YOUR ASSIGNMENT: Set down exactly the first line of the entries and every line after it, through the line with "Notation Editors (62, 1529)".

===== GIVEN RECORDS

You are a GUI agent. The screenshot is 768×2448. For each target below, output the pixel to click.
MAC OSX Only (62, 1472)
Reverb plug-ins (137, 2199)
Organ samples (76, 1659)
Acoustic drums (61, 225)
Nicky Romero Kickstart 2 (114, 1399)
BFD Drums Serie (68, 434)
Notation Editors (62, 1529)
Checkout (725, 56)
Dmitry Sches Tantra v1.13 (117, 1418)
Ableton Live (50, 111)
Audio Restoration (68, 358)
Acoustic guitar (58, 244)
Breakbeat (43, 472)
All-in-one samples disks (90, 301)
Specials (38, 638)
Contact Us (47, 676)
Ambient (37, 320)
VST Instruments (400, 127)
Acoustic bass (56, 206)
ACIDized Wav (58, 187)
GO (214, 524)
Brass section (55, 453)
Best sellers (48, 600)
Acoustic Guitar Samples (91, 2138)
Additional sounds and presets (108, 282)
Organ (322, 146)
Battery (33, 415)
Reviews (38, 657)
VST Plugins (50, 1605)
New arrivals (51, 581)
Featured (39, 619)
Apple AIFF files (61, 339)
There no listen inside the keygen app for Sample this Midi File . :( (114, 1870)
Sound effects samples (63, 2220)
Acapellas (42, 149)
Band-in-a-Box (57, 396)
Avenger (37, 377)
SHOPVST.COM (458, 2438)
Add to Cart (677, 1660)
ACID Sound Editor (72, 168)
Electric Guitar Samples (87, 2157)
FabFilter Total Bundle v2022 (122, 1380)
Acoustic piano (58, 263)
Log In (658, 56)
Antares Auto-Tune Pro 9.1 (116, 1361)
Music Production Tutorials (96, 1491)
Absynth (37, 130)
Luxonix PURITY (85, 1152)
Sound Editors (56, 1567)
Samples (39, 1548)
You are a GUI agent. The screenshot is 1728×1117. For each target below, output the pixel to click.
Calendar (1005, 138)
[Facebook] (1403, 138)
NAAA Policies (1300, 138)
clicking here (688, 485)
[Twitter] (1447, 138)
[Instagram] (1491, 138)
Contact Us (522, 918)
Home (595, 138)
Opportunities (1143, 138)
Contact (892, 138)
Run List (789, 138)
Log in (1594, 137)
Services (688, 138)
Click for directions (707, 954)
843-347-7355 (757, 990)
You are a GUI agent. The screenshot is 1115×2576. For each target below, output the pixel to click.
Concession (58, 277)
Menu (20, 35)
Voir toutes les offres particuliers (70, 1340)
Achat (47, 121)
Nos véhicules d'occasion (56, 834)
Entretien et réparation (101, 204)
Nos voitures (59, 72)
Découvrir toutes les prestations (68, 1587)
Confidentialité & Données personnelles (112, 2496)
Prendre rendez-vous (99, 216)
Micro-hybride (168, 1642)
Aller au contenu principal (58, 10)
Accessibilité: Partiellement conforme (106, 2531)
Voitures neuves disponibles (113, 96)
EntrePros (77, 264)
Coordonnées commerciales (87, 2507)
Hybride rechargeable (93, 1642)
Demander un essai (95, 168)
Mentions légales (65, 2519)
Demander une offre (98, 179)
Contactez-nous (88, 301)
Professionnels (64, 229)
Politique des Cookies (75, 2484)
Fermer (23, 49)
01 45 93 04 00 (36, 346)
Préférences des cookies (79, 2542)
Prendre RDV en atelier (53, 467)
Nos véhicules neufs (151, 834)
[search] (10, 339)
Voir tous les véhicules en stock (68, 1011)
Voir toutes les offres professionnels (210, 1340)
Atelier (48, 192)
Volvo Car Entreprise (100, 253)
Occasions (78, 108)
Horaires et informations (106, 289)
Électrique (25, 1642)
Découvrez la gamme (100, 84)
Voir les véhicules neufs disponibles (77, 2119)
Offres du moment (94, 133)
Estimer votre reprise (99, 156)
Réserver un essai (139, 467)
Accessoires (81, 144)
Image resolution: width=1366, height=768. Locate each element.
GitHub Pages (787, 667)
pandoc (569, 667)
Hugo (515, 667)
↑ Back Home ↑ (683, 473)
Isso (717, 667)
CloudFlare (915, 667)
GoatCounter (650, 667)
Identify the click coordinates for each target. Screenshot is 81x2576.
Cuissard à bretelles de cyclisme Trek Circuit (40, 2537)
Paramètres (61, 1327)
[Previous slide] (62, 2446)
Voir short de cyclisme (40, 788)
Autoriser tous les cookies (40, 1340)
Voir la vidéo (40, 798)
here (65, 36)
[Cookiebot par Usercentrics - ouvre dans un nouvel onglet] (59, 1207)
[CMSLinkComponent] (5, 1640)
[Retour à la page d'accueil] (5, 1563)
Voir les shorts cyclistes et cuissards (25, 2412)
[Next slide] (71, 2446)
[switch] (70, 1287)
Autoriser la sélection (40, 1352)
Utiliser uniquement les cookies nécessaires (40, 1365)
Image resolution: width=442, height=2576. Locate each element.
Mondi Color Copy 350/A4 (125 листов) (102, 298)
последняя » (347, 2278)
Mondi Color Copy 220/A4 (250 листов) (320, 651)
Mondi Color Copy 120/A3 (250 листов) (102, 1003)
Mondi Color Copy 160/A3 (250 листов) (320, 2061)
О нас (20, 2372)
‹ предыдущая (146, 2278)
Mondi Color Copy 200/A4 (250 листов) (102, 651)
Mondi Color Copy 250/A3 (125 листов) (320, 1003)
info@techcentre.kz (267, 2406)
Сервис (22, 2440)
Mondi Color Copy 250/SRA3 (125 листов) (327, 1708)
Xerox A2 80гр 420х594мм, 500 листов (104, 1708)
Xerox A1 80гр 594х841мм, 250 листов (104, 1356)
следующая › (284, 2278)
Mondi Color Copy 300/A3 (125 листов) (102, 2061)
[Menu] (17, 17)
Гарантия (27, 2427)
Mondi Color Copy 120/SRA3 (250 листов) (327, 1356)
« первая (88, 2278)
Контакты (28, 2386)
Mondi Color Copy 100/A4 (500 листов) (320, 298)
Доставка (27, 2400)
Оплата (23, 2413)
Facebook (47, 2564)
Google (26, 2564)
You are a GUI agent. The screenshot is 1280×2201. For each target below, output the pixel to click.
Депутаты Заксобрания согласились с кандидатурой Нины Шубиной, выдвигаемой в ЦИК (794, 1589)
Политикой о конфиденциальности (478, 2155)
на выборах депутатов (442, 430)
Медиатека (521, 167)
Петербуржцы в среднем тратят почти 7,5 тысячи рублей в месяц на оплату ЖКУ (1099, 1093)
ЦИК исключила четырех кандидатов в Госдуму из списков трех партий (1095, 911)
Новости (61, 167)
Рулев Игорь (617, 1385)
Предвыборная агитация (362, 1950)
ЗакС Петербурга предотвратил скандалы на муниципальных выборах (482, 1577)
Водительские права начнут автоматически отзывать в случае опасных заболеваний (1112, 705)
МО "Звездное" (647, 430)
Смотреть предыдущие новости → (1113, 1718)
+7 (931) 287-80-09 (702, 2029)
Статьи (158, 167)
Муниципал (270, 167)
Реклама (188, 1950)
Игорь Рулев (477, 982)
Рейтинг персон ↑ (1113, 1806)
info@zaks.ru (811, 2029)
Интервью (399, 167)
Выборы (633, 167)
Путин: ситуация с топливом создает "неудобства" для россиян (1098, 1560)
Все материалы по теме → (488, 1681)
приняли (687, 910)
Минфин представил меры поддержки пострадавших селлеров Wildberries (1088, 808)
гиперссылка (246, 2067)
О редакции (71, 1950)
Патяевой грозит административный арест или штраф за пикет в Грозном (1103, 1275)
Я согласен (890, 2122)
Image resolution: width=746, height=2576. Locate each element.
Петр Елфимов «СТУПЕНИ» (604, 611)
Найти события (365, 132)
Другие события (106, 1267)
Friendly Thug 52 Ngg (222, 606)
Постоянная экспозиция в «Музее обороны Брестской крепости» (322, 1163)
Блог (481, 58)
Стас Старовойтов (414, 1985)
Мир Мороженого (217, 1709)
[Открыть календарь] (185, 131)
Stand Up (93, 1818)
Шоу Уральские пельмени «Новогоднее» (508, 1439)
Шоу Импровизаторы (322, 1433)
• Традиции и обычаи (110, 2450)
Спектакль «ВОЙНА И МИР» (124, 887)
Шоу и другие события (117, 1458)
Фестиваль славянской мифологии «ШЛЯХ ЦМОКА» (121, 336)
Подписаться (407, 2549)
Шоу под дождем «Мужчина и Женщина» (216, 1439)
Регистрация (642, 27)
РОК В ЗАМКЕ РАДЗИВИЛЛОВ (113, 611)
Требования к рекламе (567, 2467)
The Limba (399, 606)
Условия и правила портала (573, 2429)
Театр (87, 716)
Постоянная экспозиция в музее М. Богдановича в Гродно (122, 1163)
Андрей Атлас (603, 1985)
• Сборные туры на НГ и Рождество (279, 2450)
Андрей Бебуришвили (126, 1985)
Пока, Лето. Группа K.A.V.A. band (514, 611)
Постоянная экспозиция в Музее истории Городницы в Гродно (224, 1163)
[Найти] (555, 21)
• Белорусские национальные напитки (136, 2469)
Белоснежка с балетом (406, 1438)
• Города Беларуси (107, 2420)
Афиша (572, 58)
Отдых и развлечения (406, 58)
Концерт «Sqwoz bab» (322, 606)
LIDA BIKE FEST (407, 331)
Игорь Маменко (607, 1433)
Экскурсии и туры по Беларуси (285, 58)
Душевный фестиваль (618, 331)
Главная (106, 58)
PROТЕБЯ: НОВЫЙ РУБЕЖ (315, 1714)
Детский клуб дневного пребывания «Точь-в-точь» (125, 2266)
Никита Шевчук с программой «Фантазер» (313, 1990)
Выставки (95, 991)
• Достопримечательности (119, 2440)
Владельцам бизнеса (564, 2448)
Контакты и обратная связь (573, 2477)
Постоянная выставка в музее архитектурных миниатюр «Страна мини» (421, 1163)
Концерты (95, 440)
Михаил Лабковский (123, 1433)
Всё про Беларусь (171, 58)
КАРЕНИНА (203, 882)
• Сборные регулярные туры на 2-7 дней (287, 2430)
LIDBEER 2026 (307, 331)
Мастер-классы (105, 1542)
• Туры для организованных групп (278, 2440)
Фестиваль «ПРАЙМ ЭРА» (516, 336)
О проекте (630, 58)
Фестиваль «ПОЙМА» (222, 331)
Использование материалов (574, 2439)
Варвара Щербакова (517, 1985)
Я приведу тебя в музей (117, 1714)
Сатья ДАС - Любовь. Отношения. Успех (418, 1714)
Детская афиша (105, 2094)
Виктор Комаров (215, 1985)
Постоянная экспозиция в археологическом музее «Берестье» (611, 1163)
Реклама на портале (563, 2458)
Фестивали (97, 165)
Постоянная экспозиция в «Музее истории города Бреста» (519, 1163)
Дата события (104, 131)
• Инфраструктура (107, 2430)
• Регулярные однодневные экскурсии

==========

ANSWER TO THIS EXERCISE:
You are a GUI agent. The screenshot is 768×2448. For each target below, output the pixel to click.
MAC OSX Only (62, 1472)
Reverb plug-ins (137, 2199)
Organ samples (76, 1659)
Acoustic drums (61, 225)
Nicky Romero Kickstart 2 (114, 1399)
BFD Drums Serie (68, 434)
Notation Editors (62, 1529)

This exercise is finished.